Coming from Sciences Po, Jordan Girardin joined St Andrews in 2012 for an MLitt in

Jordan Girardin - presenting on The Alps and Alpine travel, Sep 2016

Jordan Girardin – presenting on The Alps and Alpine travel, Sep 2016

Modern History (including a good dash of transnational history exposure – since 2015 the ITHS  offers a free-standing postgraduate Master in Transnational History) and went on to stay for a PhD. He has recently, in just under three years, submitted his thesis entitled Travel in the Alps: the construction of a transnational space through digital and mental mapping (1750 – 1830). So, let us ask a few questions – and of course, warm congratulations on this great leap forward.

  • How did your project on the Alps around 1800 evolve and develop?

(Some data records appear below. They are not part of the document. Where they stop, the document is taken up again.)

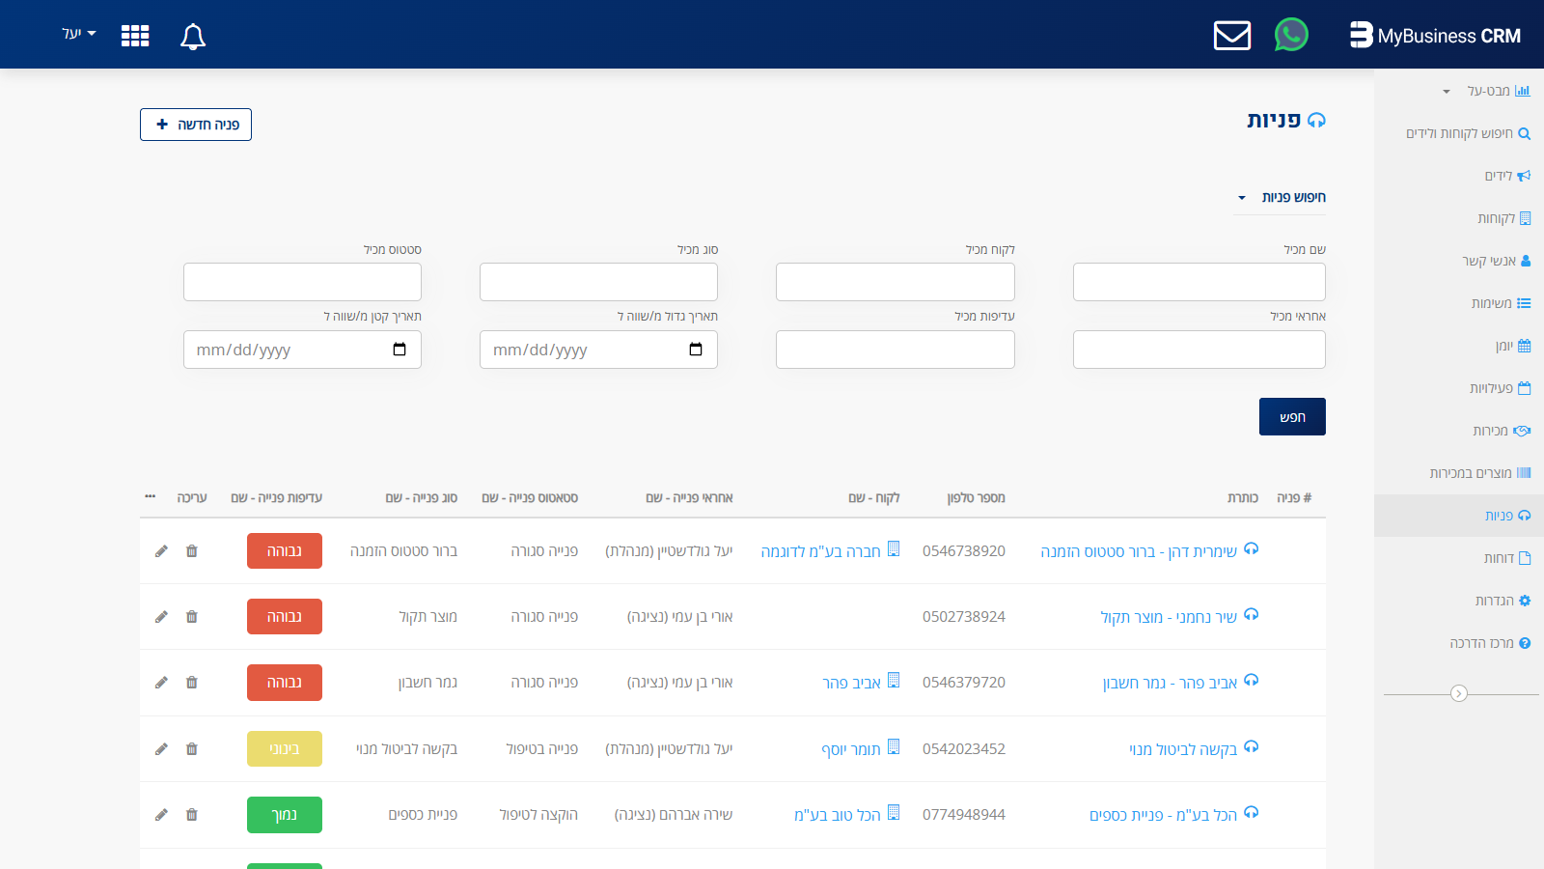Image resolution: width=1544 pixels, height=869 pixels.
Task: Click edit pencil for ticket 0546738920
Action: tap(161, 551)
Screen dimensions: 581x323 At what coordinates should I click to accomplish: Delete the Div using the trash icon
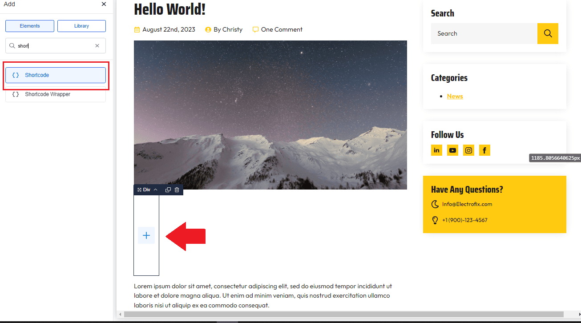tap(177, 190)
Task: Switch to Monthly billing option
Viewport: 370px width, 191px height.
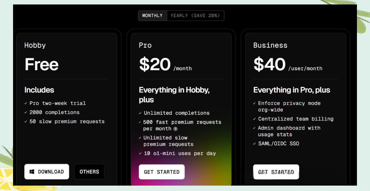Action: tap(152, 16)
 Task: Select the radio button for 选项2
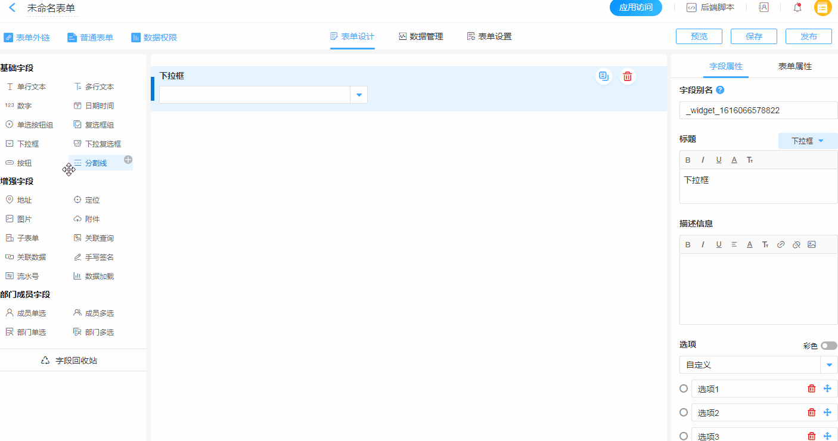684,412
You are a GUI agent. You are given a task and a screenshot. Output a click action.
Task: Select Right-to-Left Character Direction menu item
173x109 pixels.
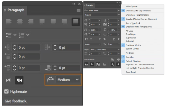click(140, 65)
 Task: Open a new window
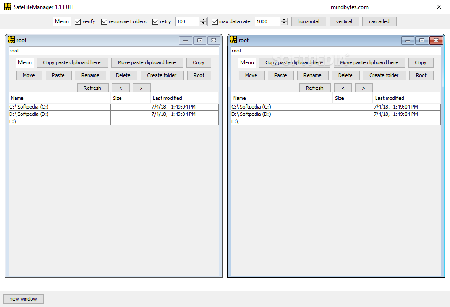[x=23, y=299]
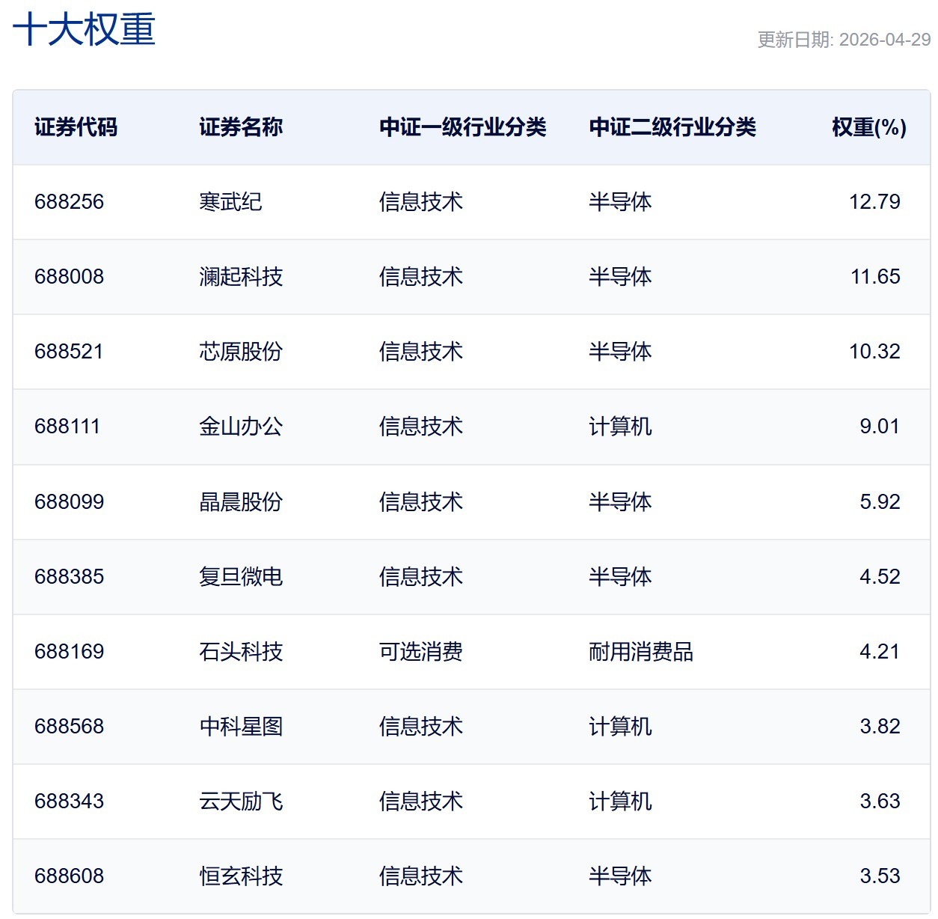
Task: Click weight value 5.92
Action: [x=880, y=501]
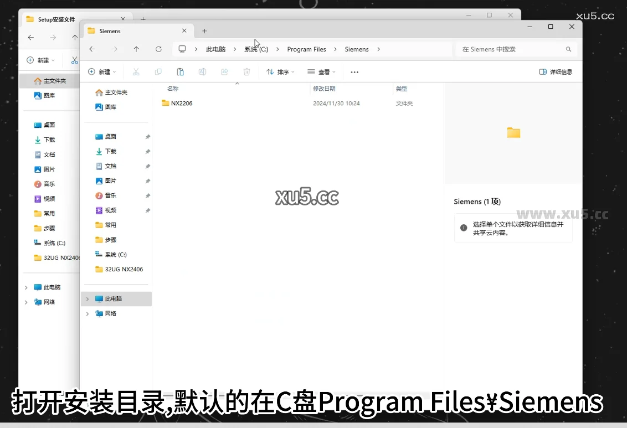Click the Up directory arrow button

click(136, 49)
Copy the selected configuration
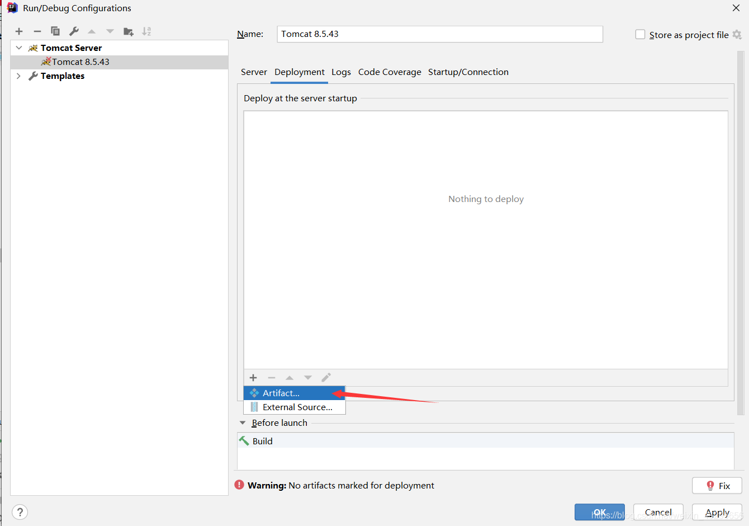 (55, 31)

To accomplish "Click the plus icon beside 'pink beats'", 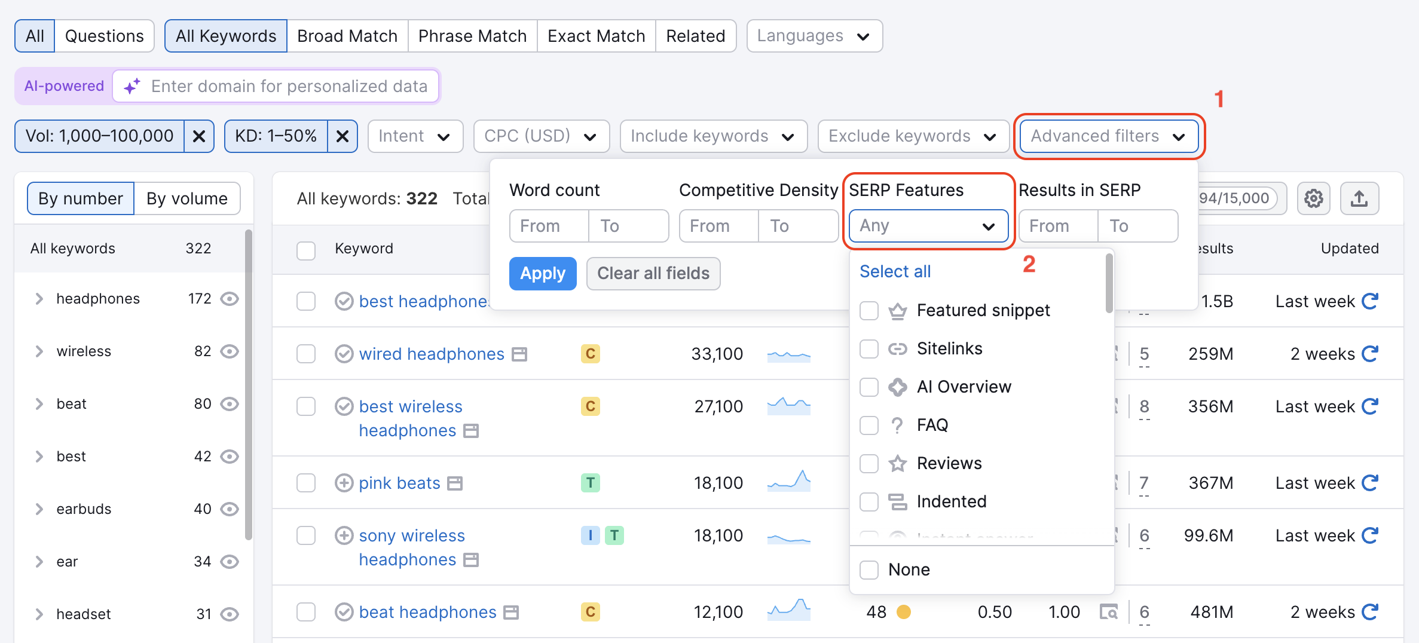I will tap(344, 482).
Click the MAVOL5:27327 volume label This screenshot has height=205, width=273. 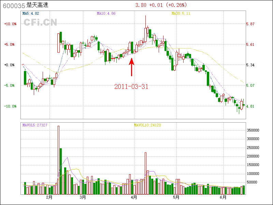[x=35, y=125]
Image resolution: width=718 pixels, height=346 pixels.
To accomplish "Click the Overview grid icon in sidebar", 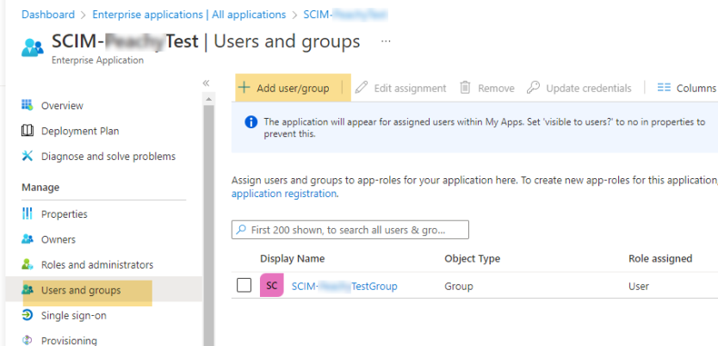I will [x=27, y=106].
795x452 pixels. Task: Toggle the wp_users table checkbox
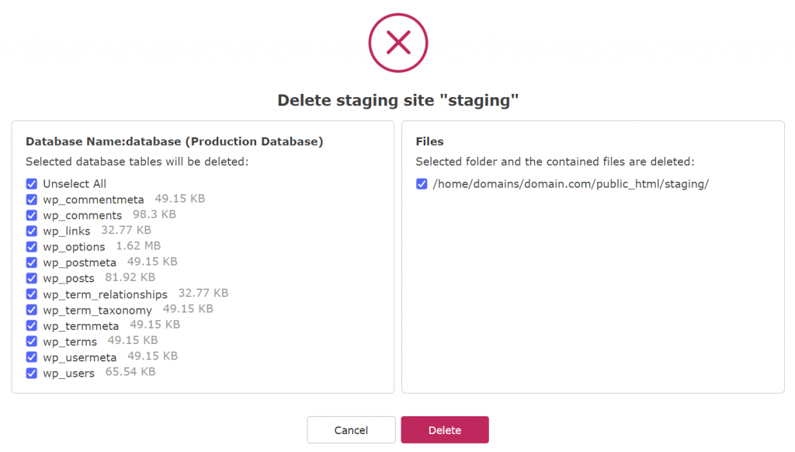click(31, 373)
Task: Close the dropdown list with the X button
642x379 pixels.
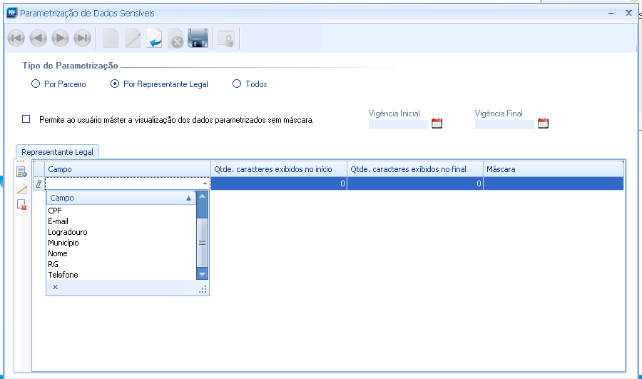Action: click(55, 287)
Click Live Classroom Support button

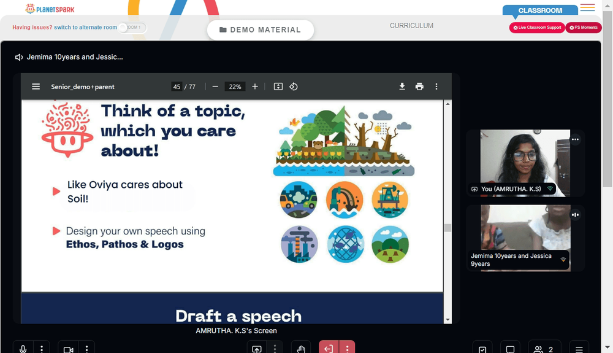point(537,28)
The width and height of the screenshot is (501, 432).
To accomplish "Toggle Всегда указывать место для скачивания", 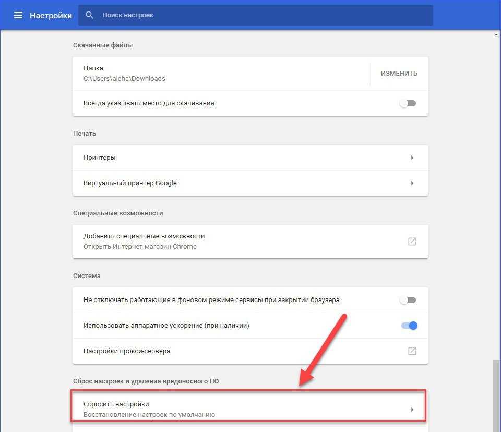I will [408, 103].
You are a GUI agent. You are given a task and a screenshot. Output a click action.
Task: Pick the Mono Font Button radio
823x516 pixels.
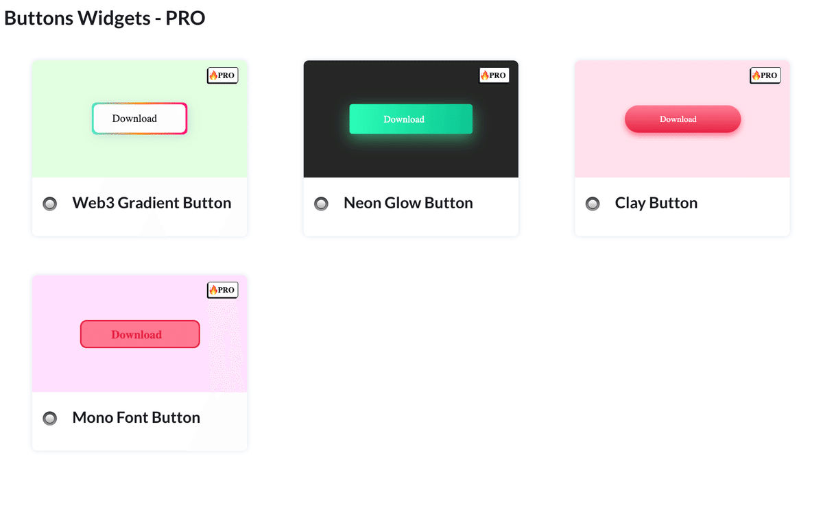pos(50,418)
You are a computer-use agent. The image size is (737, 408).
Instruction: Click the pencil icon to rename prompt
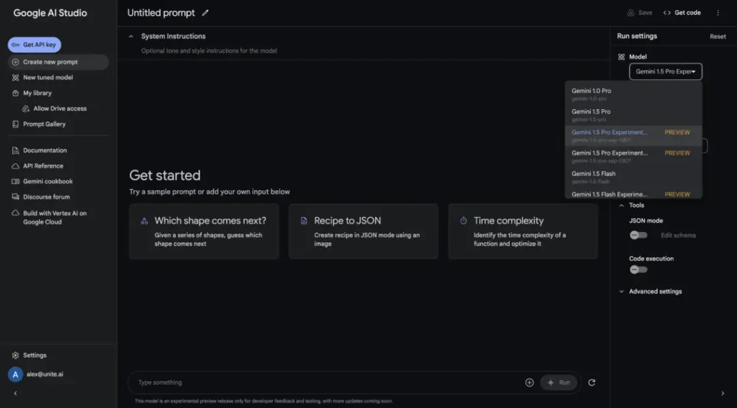coord(205,13)
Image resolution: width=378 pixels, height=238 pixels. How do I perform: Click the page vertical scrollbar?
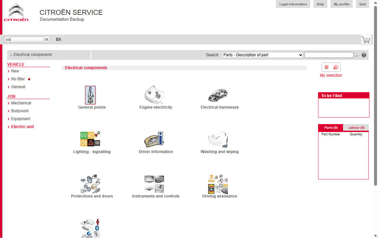375,99
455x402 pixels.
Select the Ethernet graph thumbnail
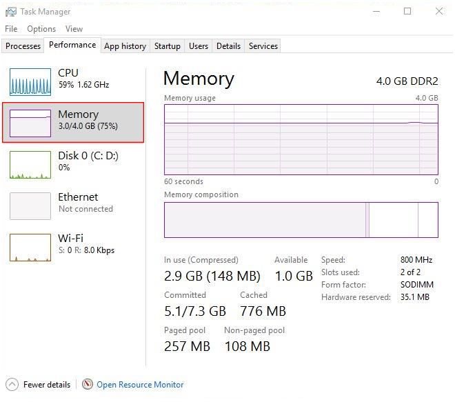coord(30,205)
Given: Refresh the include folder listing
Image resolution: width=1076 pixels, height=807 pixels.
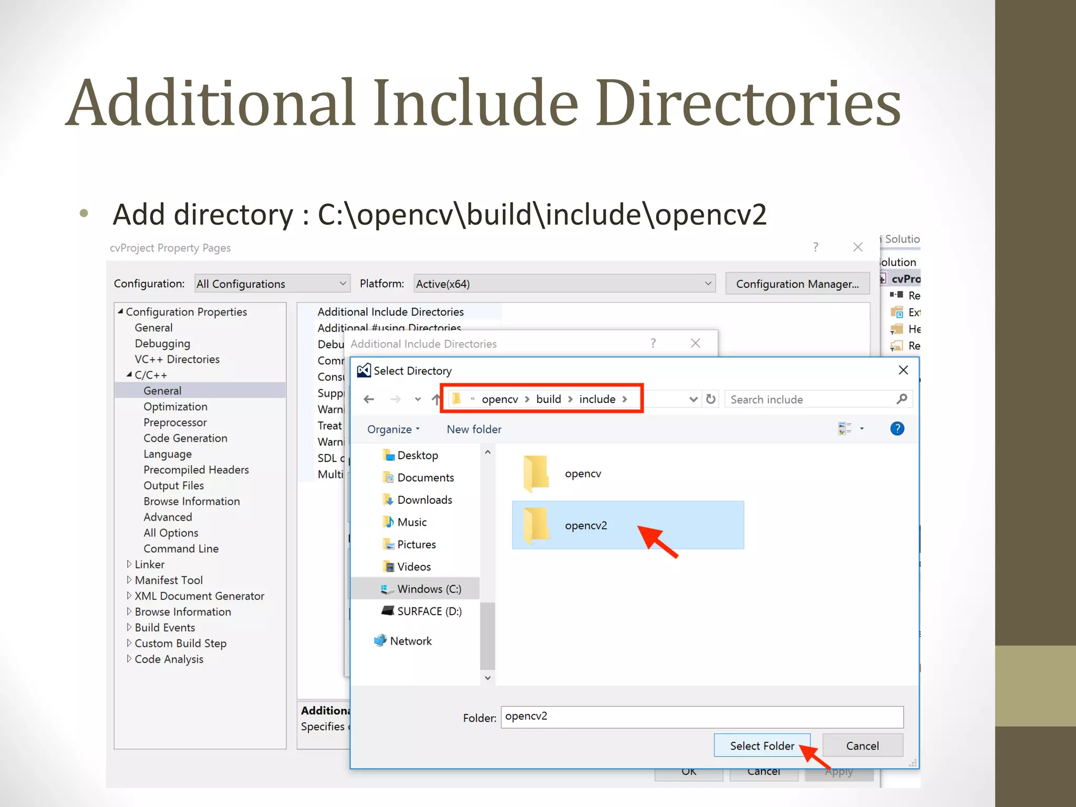Looking at the screenshot, I should tap(710, 399).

I started my PhD in 2013 and my main objective back then was to show how the Alps became a transnational space between the 1750s and 1830s. I was convinced that I would find enough sources to state that the Alps went from being a huge obstacle to a very interconnected space. The reality was of course not so clear, and more importantly I realised that the terms I used applied to the twenty-first century but were not always so adequate for the period I studied. It was very hard to argue that local Alpine populations saw themselves as ‘transnational actors’ interacting with different valleys across political borders, even though their action could be described as such. However, I was still fascinated by the creation of a consistent Alpine space across national territories and therefore decided to focus on travellers’ perception of that region. As they were not familiar with the Alps, their interpretation of space certainly was going to be more subjective – even ‘wrong’ or exaggerated at times – and therefore allowed me to focus on mental mapping and representations of space. Travel became the main aspect of my topic in the end and this is something I wish to continue doing in my future research!

  • What are the major trends and arguments of your work?

My thesis is an investigation of how the Alps rose as a clear concept in the minds of European elites from the 1750s to the 1830s. Up until the 1750s, the term ‘alps’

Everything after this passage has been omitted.